Relativistic viscoelastic fluid mechanics

A detailed study is carried out for the relativistic theory of viscoelasticity which was recently constructed on the basis of Onsager's linear nonequilibrium thermodynamics. After rederiving the theory using a local argument with the entropy current, we show that this theory universally reduces to the standard relativistic Navier-Stokes fluid mechanics in the long time limit. Since effects of elasticity are taken into account, the dynamics at short time scales is modified from that given by the Navier-Stokes equations, so that acausal problems intrinsic to relativistic Navier-Stokes fluids are significantly remedied. We in particular show that the wave equations for the propagation of disturbance around a hydrostatic equilibrium in Minkowski space-time become symmetric hyperbolic for some range of parameters, so that the model is free of acausality problems.
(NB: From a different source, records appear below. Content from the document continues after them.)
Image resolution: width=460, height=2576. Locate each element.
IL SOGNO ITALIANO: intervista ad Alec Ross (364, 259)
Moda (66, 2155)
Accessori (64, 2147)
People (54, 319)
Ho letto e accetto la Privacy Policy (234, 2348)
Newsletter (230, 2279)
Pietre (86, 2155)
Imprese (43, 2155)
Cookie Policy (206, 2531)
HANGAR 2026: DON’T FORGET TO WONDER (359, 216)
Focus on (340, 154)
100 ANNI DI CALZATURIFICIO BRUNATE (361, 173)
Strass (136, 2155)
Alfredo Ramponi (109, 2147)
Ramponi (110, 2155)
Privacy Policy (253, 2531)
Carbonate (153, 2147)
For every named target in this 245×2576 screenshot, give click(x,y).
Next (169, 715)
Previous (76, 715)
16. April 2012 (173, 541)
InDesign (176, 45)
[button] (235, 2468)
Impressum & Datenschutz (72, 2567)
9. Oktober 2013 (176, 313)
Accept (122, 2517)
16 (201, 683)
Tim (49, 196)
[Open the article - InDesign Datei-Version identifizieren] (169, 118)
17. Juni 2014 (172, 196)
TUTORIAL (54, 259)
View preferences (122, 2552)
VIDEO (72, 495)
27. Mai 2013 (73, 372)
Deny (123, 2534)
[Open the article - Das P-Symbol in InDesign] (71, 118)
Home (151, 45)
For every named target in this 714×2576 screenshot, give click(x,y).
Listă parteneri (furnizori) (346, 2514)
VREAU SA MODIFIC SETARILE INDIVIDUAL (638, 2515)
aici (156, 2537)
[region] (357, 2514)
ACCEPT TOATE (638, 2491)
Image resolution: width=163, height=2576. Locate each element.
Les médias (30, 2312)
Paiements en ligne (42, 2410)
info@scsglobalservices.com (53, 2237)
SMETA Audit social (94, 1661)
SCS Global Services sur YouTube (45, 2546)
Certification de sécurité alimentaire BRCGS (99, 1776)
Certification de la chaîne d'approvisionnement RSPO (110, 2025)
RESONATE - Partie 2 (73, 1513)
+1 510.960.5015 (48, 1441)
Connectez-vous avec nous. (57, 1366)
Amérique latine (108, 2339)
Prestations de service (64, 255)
This observation suggests that the relativistic viscoelastic model with such parameters can be regarded as a causal completion of relativistic Navier-Stokes fluid mechanics. By adjusting parameters to various values, this theory can treat a wide variety of materials including elastic materials, Maxwell materials, Kelvin-Voigt materials, and (a nonlinearly generalized version of) simplified Israel-Stewart fluids, and thus we expect the theory to be the most universal description of single-component relativistic continuum materials. We also show that the presence of strains and the corresponding change in temperature are naturally unified through the Tolman law in a generally covariant description of continuum mechanics.